望み通りの永遠
「名前ー!」
『なにー?美羽』
「今日うち来ない?」
部活終わりだというのに元気な美羽は無尽蔵の体力を持ってるのかもしれない。
『えー…、』
「おいでよ!一与くんも紹介したいし!」
『一与くん?美羽、彼氏居たっけ?』
「居ないよ?一与くんは私のお爺ちゃん」
お爺ちゃんを“くん”呼びは凄いな、なんて思いながら頭を悩ませていると美羽が言葉を続けた。
「一与くんバレー教えるの上手いからさ」
『……本当に行っていいの?』
「いいよー!」
ふたりで荷物を纏めて家路を急ぐ。私と美羽は同じバレー部で、この中学校で出会って仲良くなった。1年生の時から仲が良くて、2年の今でも仲がいい。
「ただいまー!」
『お邪魔しまーす』
美羽の家に着いて靴を脱ぎ、お邪魔する。今思ったけど部活の後だ。臭かったらどうしよう。
「おかえり美羽ちゃん…、と?」
「私の友達の名前」
『苗字名前です』
「おぉ!よく来たなぁ!名前ちゃんはカツ丼好きか!?」
『え?あ、はい…、好きです…、』
「なら食べて行きな!今温めるから!」
『あ、ありがとう、ございます…』
美羽が言っていた一与くんは思っていたより嵐のような人だった。トントン拍子に事が進み、私の前にカツ丼か置かれた。顔を上げてみると、隣に美羽、斜め前に一与くん、そして私の前には小学生だと思われる男の子が座っていた。
「私の弟の飛雄」
『こんばんは?』
「…………」
コクッと頷くように頭を下げた飛雄くんは美味しそうにカツ丼を頬張っていた。私も部活終わりでお腹が空いていたし、食べ始めている美羽に続いて咀嚼する。
『めちゃくちゃ美味しい!』
「今日作ったの一与くん?」
美羽の質問に一与くんは口にカツ丼が入っているからかコクリと頷いていた。

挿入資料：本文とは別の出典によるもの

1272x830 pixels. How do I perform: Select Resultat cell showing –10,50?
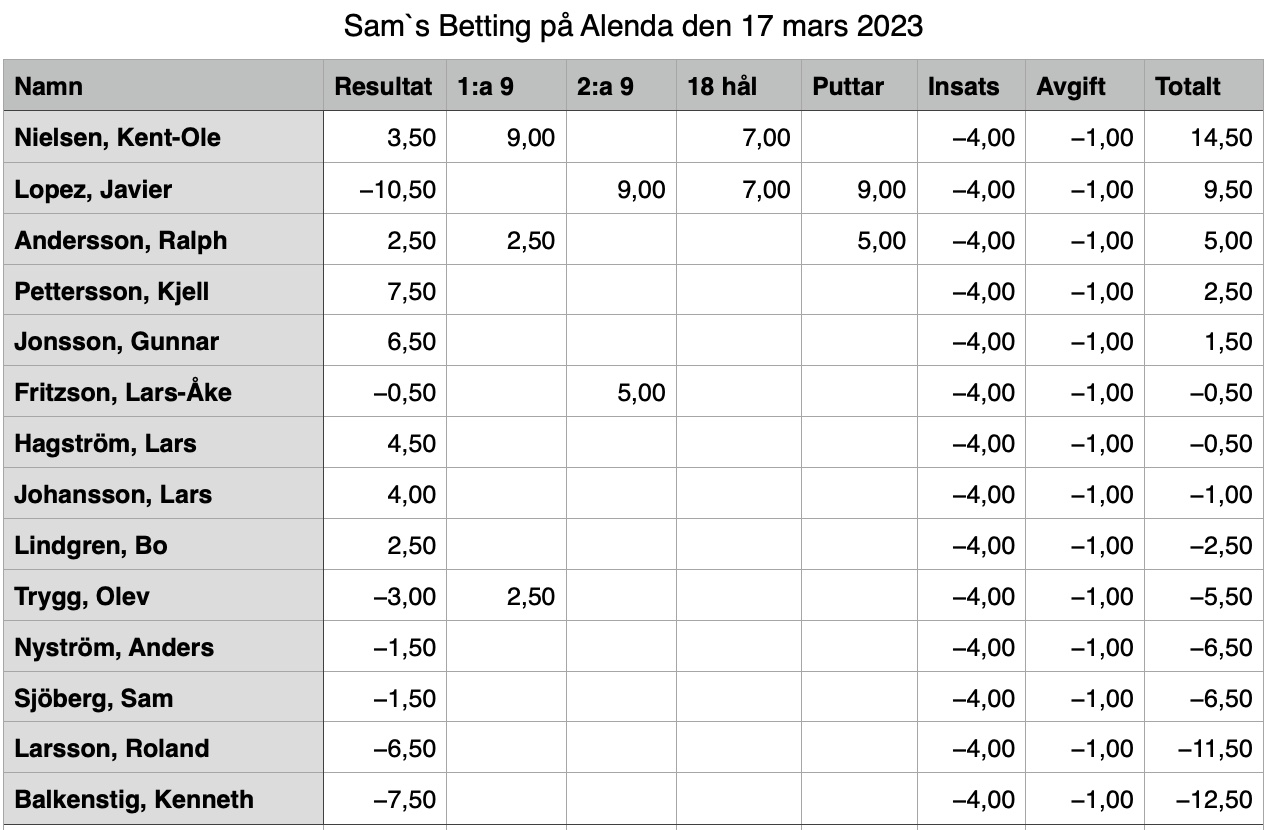[385, 189]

というか心の中とはいえ、私が一与くんと呼んでいいのかな。
『すっごく美味しいです!』
「それは良かった」
人当たりのいい笑みを浮かべる一与くんを見て、やっぱり美羽と少し似てるなって思った。
「名前ちゃんさえ良ければいつ来てもいいんだよ」
「そうそう。うちは親帰ってくるの遅いしさ」
「飛雄も喜んでるしな」
一与くんの言葉に、私の前に座る男の子を見ると未だにカツ丼に夢中だった。とても私が来て喜んでいるようには見えない。けど、凄く温かい家だな、って思った。
∵∵∵
「あー!悔しい!」
『惜しかったよね…』
2年生最後の試合は惜しくも準優勝だった。私も美羽も調子は良かったんだけどな。
「もっと試合したかったなー」
『…うん、そうだね』
「あとは来年か」
『来年こそは優勝したいなぁ』
「できるでしょ。私達なら」
美羽の言葉に目を見開いて、瞬きを繰り返す。そして大きな声で笑うと美羽が私のことを軽く叩いた。
「何笑ってんのよ!」
『いや、その通りだと思って!』
「本当!?」
これから私達はずっと一緒にバレーが出来ると思っていたし、私と美羽ならなんだってできる気がしてた。
でも、その一年後、美羽がバレーを辞めると知った。